## What you are asked to do
Print every line of the data word for word.

## Collected data
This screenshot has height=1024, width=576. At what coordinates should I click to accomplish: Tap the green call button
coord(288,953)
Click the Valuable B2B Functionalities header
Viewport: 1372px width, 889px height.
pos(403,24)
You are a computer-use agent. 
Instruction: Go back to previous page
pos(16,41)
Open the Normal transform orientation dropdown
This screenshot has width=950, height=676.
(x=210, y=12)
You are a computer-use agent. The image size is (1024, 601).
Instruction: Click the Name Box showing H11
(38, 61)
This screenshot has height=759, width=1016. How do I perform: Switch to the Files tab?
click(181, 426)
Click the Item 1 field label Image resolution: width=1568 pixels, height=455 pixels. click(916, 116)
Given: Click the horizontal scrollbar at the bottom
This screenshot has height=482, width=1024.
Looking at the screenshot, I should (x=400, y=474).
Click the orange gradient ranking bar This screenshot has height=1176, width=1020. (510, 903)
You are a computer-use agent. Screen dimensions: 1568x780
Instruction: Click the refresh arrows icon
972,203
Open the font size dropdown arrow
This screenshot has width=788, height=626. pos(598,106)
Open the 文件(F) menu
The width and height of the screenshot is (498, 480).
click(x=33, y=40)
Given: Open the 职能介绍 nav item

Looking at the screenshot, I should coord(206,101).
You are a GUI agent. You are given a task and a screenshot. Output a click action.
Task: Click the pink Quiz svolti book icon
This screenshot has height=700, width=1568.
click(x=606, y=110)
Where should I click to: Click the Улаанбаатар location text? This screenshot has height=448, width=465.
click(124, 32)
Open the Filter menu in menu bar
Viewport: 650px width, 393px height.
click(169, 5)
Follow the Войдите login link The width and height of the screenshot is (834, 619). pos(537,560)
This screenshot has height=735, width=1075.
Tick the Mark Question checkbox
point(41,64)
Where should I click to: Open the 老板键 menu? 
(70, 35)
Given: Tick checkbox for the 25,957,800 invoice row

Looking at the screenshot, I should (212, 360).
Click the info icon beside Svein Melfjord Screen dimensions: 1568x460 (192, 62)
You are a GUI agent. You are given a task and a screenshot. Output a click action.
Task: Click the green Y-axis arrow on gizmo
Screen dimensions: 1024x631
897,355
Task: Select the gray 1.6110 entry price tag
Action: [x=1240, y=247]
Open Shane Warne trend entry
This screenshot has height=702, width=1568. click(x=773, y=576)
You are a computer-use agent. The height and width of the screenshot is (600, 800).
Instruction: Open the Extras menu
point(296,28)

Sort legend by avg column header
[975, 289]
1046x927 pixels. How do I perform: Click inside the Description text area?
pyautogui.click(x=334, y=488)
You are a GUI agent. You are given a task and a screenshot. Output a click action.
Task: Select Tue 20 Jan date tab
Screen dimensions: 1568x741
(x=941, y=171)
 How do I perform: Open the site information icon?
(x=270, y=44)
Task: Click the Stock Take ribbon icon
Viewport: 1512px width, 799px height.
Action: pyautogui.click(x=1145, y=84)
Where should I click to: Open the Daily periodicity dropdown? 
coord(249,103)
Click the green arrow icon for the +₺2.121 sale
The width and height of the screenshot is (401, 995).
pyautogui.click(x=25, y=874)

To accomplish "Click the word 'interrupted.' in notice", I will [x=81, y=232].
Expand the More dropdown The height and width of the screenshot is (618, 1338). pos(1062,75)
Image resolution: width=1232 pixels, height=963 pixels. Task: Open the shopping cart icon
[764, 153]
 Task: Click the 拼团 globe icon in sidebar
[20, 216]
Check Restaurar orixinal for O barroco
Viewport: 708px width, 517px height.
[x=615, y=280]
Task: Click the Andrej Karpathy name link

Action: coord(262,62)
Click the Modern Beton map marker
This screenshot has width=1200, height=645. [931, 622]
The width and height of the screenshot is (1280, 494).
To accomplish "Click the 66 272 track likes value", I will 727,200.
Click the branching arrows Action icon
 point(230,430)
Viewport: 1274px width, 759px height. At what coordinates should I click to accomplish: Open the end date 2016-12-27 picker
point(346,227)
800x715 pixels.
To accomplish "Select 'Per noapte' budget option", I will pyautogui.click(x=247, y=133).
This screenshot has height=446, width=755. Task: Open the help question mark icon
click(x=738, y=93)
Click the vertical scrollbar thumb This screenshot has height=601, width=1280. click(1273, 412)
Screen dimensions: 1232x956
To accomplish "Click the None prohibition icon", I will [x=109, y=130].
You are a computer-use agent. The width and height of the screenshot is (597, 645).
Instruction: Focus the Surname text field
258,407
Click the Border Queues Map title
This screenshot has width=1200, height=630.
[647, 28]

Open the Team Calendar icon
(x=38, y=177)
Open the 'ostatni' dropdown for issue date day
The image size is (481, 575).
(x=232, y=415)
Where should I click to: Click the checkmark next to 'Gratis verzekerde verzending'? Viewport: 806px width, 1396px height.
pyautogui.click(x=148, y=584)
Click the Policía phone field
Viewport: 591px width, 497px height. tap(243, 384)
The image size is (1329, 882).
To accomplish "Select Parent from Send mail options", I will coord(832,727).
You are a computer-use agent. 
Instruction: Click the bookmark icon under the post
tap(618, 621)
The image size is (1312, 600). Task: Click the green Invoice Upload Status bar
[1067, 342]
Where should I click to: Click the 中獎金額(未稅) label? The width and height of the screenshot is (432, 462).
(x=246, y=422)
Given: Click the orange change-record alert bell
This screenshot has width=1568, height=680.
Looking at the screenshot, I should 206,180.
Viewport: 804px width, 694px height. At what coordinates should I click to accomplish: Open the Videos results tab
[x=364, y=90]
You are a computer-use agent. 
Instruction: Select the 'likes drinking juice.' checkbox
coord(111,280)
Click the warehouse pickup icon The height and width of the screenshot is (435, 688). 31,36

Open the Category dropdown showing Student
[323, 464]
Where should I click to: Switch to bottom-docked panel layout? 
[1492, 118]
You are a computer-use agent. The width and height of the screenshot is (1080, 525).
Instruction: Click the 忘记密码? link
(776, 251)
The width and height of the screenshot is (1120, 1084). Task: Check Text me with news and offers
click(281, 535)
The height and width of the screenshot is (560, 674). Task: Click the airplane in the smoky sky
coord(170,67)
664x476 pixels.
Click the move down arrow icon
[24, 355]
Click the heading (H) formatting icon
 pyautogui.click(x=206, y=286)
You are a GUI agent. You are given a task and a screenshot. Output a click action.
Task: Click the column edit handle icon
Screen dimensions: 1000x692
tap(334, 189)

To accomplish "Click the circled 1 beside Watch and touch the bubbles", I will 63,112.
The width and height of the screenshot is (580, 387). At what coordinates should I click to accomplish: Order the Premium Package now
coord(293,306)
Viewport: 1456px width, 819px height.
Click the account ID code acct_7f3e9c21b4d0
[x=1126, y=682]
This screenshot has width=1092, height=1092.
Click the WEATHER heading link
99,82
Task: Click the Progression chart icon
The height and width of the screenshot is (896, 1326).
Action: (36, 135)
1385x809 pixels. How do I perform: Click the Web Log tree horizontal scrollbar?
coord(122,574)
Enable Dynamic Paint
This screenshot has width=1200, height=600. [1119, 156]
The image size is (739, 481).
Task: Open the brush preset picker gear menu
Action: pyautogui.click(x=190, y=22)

## Response to this task
This screenshot has height=1024, width=576. At what coordinates should I click to accomplish: Tap the green call button
coord(288,953)
Click the Valuable B2B Functionalities header
Viewport: 1372px width, 889px height.
pos(403,24)
You are a computer-use agent. 
Instruction: Go back to previous page
pos(16,41)
Open the Normal transform orientation dropdown
This screenshot has width=950, height=676.
(x=210, y=12)
You are a computer-use agent. The image size is (1024, 601).
Instruction: Click the Name Box showing H11
(38, 61)
This screenshot has height=759, width=1016. How do I perform: Switch to the Files tab?
click(181, 426)
Click the Item 1 field label Image resolution: width=1568 pixels, height=455 pixels. click(916, 116)
Given: Click the horizontal scrollbar at the bottom
This screenshot has height=482, width=1024.
Looking at the screenshot, I should (x=400, y=474).
Click the orange gradient ranking bar This screenshot has height=1176, width=1020. (510, 903)
You are a computer-use agent. Screen dimensions: 1568x780
Instruction: Click the refresh arrows icon
972,203
Open the font size dropdown arrow
This screenshot has width=788, height=626. pos(598,106)
Open the 文件(F) menu
The width and height of the screenshot is (498, 480).
click(x=33, y=40)
Given: Open the 职能介绍 nav item

Looking at the screenshot, I should coord(206,101).
You are a GUI agent. You are given a task and a screenshot. Output a click action.
Task: Click the pink Quiz svolti book icon
This screenshot has height=700, width=1568.
click(x=606, y=110)
Where should I click to: Click the Улаанбаатар location text? This screenshot has height=448, width=465.
click(124, 32)
Open the Filter menu in menu bar
Viewport: 650px width, 393px height.
click(169, 5)
Follow the Войдите login link The width and height of the screenshot is (834, 619). pos(537,560)
This screenshot has height=735, width=1075.
Tick the Mark Question checkbox
point(41,64)
Where should I click to: Open the 老板键 menu? 
(70, 35)
Given: Tick checkbox for the 25,957,800 invoice row

Looking at the screenshot, I should (212, 360).
Click the info icon beside Svein Melfjord Screen dimensions: 1568x460 (192, 62)
You are a GUI agent. You are given a task and a screenshot. Output a click action.
Task: Click the green Y-axis arrow on gizmo
Screen dimensions: 1024x631
897,355
Task: Select the gray 1.6110 entry price tag
Action: [x=1240, y=247]
Open Shane Warne trend entry
This screenshot has height=702, width=1568. click(x=773, y=576)
You are a computer-use agent. The height and width of the screenshot is (600, 800).
Instruction: Open the Extras menu
point(296,28)

Sort legend by avg column header
[975, 289]
1046x927 pixels. How do I perform: Click inside the Description text area?
pyautogui.click(x=334, y=488)
You are a GUI agent. You are given a task and a screenshot. Output a click action.
Task: Select Tue 20 Jan date tab
Screen dimensions: 1568x741
(x=941, y=171)
 How do I perform: Open the site information icon?
(x=270, y=44)
Task: Click the Stock Take ribbon icon
Viewport: 1512px width, 799px height.
Action: pyautogui.click(x=1145, y=84)
Where should I click to: Open the Daily periodicity dropdown? 
coord(249,103)
Click the green arrow icon for the +₺2.121 sale
The width and height of the screenshot is (401, 995).
pyautogui.click(x=25, y=874)

To accomplish "Click the word 'interrupted.' in notice", I will [x=81, y=232].
Expand the More dropdown The height and width of the screenshot is (618, 1338). pos(1062,75)
Image resolution: width=1232 pixels, height=963 pixels. Task: Open the shopping cart icon
[764, 153]
 Task: Click the 拼团 globe icon in sidebar
[20, 216]
Check Restaurar orixinal for O barroco
Viewport: 708px width, 517px height.
[x=615, y=280]
Task: Click the Andrej Karpathy name link

Action: coord(262,62)
Click the Modern Beton map marker
This screenshot has width=1200, height=645. [931, 622]
The width and height of the screenshot is (1280, 494).
To accomplish "Click the 66 272 track likes value", I will 727,200.
Click the branching arrows Action icon
 point(230,430)
Viewport: 1274px width, 759px height. At what coordinates should I click to accomplish: Open the end date 2016-12-27 picker
point(346,227)
800x715 pixels.
To accomplish "Select 'Per noapte' budget option", I will pyautogui.click(x=247, y=133).
This screenshot has height=446, width=755. Task: Open the help question mark icon
click(x=738, y=93)
Click the vertical scrollbar thumb This screenshot has height=601, width=1280. click(1273, 412)
Screen dimensions: 1232x956
To accomplish "Click the None prohibition icon", I will [x=109, y=130].
You are a computer-use agent. The width and height of the screenshot is (597, 645).
Instruction: Focus the Surname text field
258,407
Click the Border Queues Map title
This screenshot has width=1200, height=630.
[647, 28]

Open the Team Calendar icon
(x=38, y=177)
Open the 'ostatni' dropdown for issue date day
The image size is (481, 575).
(x=232, y=415)
Where should I click to: Click the checkmark next to 'Gratis verzekerde verzending'? Viewport: 806px width, 1396px height.
pyautogui.click(x=148, y=584)
Click the Policía phone field
Viewport: 591px width, 497px height. tap(243, 384)
The image size is (1329, 882).
To accomplish "Select Parent from Send mail options", I will coord(832,727).
You are a computer-use agent. 
Instruction: Click the bookmark icon under the post
tap(618, 621)
The image size is (1312, 600). Task: Click the green Invoice Upload Status bar
[1067, 342]
Where should I click to: Click the 中獎金額(未稅) label? The width and height of the screenshot is (432, 462).
(x=246, y=422)
Given: Click the orange change-record alert bell
This screenshot has width=1568, height=680.
Looking at the screenshot, I should 206,180.
Viewport: 804px width, 694px height. At what coordinates should I click to accomplish: Open the Videos results tab
[x=364, y=90]
You are a computer-use agent. 
Instruction: Select the 'likes drinking juice.' checkbox
coord(111,280)
Click the warehouse pickup icon The height and width of the screenshot is (435, 688). 31,36

Open the Category dropdown showing Student
[323, 464]
Where should I click to: Switch to bottom-docked panel layout? 
[1492, 118]
You are a computer-use agent. The width and height of the screenshot is (1080, 525).
Instruction: Click the 忘记密码? link
(776, 251)
The width and height of the screenshot is (1120, 1084). Task: Check Text me with news and offers
click(281, 535)
The height and width of the screenshot is (560, 674). Task: Click the airplane in the smoky sky
coord(170,67)
664x476 pixels.
Click the move down arrow icon
[24, 355]
Click the heading (H) formatting icon
 pyautogui.click(x=206, y=286)
You are a GUI agent. You are given a task and a screenshot. Output a click action.
Task: Click the column edit handle icon
Screen dimensions: 1000x692
tap(334, 189)

To accomplish "Click the circled 1 beside Watch and touch the bubbles", I will 63,112.
The width and height of the screenshot is (580, 387). At what coordinates should I click to accomplish: Order the Premium Package now
coord(293,306)
Viewport: 1456px width, 819px height.
Click the account ID code acct_7f3e9c21b4d0
[x=1126, y=682]
This screenshot has width=1092, height=1092.
Click the WEATHER heading link
99,82
Task: Click the Progression chart icon
The height and width of the screenshot is (896, 1326).
Action: (36, 135)
1385x809 pixels. How do I perform: Click the Web Log tree horizontal scrollbar?
coord(122,574)
Enable Dynamic Paint
This screenshot has width=1200, height=600. [1119, 156]
The image size is (739, 481).
Task: Open the brush preset picker gear menu
Action: pyautogui.click(x=190, y=22)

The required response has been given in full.